WORK TO COMPLETE :: Go to the line containing "Where should I click to: Click the home" and return it and each line after it exactly, through the end of the data below, and nothing more.

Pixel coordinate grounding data
· · ·
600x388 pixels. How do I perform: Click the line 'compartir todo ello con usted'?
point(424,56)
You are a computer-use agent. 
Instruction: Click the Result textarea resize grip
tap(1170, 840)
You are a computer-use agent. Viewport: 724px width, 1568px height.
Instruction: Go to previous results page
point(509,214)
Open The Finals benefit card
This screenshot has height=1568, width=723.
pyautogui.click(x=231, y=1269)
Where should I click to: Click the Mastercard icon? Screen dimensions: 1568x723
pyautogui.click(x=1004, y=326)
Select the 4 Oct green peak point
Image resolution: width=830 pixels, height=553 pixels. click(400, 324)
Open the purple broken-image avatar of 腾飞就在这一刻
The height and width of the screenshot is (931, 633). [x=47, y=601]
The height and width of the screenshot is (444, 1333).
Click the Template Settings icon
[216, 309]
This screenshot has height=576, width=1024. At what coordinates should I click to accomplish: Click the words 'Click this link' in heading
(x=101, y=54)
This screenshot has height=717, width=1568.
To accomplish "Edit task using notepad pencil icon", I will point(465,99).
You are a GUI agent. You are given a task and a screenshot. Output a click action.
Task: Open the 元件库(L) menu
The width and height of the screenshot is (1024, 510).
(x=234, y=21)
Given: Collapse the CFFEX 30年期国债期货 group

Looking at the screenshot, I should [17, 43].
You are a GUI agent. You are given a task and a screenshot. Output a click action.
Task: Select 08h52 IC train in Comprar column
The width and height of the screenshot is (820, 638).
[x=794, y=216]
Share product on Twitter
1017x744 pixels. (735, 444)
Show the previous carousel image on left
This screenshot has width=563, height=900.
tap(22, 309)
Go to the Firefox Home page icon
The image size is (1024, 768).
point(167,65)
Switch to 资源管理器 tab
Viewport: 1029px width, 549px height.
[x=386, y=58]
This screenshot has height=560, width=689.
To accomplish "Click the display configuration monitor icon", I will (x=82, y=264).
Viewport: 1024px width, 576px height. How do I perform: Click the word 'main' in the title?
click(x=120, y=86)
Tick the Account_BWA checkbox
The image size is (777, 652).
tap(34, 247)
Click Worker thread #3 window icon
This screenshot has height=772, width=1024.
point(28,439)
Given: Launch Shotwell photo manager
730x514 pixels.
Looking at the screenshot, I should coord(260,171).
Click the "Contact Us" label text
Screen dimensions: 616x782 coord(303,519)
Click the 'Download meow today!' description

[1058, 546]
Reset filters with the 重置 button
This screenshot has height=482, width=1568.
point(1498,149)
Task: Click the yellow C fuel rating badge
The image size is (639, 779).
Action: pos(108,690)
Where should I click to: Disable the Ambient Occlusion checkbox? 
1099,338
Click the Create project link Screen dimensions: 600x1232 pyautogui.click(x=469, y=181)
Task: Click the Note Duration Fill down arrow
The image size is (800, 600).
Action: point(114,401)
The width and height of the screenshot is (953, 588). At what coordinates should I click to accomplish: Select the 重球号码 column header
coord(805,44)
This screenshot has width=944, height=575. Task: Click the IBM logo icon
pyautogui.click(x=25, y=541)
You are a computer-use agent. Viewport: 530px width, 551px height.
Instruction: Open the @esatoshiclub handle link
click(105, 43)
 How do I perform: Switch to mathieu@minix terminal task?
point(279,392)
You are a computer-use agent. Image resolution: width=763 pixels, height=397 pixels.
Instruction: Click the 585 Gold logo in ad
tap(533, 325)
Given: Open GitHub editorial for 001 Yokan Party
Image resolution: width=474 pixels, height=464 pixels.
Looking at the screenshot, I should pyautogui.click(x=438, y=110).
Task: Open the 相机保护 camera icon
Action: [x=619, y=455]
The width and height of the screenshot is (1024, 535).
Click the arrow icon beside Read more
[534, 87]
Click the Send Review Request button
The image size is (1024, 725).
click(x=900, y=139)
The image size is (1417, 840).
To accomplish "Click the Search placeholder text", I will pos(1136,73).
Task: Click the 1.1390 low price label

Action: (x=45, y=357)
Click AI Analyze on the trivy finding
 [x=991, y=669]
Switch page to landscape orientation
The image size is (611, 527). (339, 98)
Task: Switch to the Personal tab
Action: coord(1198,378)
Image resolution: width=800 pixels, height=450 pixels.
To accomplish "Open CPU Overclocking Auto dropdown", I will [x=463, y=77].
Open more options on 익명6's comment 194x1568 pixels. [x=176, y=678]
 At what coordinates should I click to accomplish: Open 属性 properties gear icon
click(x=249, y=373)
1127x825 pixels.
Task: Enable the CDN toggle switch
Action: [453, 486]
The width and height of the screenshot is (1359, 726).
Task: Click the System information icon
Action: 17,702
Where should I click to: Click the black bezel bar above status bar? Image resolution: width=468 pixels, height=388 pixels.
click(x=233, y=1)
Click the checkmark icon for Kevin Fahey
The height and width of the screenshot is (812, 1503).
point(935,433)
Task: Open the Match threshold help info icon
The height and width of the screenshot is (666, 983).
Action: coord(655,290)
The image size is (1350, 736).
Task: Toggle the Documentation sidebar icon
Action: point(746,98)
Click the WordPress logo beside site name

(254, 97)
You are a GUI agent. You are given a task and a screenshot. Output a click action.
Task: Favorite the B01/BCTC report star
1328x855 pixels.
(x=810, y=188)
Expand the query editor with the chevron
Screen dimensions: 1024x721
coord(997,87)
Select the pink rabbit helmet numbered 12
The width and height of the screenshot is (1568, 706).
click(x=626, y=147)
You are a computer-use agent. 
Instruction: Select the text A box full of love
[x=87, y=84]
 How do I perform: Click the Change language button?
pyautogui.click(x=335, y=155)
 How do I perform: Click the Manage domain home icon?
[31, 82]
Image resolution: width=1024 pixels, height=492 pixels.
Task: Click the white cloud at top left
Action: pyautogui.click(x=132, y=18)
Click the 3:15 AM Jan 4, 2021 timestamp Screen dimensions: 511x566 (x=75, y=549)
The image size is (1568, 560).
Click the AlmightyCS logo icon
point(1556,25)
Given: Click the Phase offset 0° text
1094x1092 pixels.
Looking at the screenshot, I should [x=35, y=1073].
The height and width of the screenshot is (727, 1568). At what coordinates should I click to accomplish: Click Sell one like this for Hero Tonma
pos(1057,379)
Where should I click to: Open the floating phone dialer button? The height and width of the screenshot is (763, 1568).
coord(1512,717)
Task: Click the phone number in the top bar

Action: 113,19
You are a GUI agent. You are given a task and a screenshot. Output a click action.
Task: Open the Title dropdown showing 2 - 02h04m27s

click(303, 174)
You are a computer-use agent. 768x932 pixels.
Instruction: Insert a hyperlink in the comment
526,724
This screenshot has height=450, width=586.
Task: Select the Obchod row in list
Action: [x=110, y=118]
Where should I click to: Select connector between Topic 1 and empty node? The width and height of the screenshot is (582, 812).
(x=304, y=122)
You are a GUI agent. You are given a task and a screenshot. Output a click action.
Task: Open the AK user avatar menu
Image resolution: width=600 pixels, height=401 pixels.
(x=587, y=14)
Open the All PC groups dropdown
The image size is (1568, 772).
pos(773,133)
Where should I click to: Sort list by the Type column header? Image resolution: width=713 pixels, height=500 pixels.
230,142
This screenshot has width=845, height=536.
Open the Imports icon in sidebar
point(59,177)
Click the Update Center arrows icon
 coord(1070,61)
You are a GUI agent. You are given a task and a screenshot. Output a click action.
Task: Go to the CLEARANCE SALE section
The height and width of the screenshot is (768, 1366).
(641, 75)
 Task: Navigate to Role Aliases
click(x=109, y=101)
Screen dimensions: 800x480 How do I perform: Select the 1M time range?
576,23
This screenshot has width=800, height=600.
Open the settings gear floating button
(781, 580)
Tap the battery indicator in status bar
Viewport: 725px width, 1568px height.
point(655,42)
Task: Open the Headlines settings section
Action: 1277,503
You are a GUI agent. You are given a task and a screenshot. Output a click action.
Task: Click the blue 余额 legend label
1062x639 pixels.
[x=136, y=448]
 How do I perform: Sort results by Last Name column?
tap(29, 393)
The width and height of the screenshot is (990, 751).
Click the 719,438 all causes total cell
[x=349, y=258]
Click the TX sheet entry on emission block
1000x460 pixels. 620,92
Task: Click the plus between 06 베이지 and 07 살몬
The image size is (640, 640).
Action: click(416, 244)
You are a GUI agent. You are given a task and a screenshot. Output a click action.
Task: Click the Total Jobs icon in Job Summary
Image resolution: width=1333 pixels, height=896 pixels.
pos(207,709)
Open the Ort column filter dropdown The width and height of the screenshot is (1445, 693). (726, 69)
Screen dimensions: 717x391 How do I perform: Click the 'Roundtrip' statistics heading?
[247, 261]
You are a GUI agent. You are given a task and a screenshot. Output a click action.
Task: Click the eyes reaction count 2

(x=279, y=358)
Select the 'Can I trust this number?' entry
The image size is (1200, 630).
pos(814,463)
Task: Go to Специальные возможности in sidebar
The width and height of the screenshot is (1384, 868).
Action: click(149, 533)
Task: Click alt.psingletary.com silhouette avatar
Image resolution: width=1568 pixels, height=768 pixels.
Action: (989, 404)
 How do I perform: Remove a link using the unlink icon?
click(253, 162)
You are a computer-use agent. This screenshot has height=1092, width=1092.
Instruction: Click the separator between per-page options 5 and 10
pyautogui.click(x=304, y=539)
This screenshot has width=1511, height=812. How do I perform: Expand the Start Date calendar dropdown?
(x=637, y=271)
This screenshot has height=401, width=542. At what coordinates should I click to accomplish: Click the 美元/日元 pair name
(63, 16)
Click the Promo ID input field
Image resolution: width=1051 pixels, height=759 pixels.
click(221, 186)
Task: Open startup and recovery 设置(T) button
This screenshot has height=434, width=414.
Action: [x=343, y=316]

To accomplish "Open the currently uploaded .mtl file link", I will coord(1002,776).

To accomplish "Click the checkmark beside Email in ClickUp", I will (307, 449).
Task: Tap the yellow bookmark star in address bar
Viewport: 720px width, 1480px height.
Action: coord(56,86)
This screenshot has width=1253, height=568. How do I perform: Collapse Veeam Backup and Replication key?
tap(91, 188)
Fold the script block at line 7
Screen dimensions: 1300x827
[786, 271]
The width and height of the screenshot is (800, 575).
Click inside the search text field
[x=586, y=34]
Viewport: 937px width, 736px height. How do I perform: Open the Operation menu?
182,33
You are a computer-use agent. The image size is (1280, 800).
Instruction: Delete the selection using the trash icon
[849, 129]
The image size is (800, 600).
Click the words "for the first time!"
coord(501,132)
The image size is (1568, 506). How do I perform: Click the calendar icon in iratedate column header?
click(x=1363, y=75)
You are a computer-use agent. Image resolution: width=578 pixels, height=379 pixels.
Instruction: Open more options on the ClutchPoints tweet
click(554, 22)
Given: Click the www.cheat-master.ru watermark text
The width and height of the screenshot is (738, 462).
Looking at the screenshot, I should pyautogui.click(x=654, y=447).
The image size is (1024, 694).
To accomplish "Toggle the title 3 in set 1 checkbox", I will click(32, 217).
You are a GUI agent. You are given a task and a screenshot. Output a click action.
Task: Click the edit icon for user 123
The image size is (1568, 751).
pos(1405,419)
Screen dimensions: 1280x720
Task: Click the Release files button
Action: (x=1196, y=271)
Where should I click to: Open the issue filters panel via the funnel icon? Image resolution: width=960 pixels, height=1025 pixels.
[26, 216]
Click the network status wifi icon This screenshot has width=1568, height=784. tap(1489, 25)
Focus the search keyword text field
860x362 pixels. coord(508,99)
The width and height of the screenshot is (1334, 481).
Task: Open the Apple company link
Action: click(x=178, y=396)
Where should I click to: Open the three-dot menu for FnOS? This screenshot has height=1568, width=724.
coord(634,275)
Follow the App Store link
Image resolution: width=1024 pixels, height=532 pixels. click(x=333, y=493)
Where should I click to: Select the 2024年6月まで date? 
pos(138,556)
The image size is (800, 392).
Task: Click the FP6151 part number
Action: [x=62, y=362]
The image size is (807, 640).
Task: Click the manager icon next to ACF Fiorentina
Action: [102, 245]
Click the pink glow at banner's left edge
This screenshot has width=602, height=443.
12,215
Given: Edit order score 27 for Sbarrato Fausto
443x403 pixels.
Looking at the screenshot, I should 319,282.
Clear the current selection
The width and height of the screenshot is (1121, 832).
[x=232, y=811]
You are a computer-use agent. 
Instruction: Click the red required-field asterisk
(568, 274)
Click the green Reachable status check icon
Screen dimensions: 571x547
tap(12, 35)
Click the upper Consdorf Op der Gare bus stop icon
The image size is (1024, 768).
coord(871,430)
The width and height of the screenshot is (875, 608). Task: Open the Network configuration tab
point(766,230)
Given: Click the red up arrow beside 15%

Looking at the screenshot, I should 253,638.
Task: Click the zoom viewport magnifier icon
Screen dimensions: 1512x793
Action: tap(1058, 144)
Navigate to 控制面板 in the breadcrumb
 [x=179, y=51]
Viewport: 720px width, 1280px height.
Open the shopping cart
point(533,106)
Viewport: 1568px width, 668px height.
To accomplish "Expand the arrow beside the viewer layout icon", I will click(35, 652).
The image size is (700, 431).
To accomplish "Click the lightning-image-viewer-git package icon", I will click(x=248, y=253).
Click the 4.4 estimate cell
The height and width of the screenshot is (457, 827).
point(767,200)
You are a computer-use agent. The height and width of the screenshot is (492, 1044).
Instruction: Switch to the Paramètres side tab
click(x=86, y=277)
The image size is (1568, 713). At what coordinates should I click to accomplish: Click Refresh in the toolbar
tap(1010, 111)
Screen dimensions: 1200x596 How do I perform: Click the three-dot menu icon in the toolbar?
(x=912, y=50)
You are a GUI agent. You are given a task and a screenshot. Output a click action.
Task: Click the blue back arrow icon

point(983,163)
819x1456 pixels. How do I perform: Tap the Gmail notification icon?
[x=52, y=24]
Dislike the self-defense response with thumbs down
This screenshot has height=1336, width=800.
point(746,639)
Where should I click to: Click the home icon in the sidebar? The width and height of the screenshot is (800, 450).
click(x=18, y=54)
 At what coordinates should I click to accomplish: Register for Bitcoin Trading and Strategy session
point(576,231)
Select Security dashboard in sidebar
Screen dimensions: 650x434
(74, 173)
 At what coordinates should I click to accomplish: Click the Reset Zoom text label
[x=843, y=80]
· · ·
ANSWER SPACE ::
Where should I click to: Click the home icon in the sidebar? The width and height of the screenshot is (800, 450).
click(x=18, y=54)
 At what coordinates should I click to accomplish: Register for Bitcoin Trading and Strategy session
point(576,231)
Select Security dashboard in sidebar
Screen dimensions: 650x434
(74, 173)
 At what coordinates should I click to accomplish: Click the Reset Zoom text label
[x=843, y=80]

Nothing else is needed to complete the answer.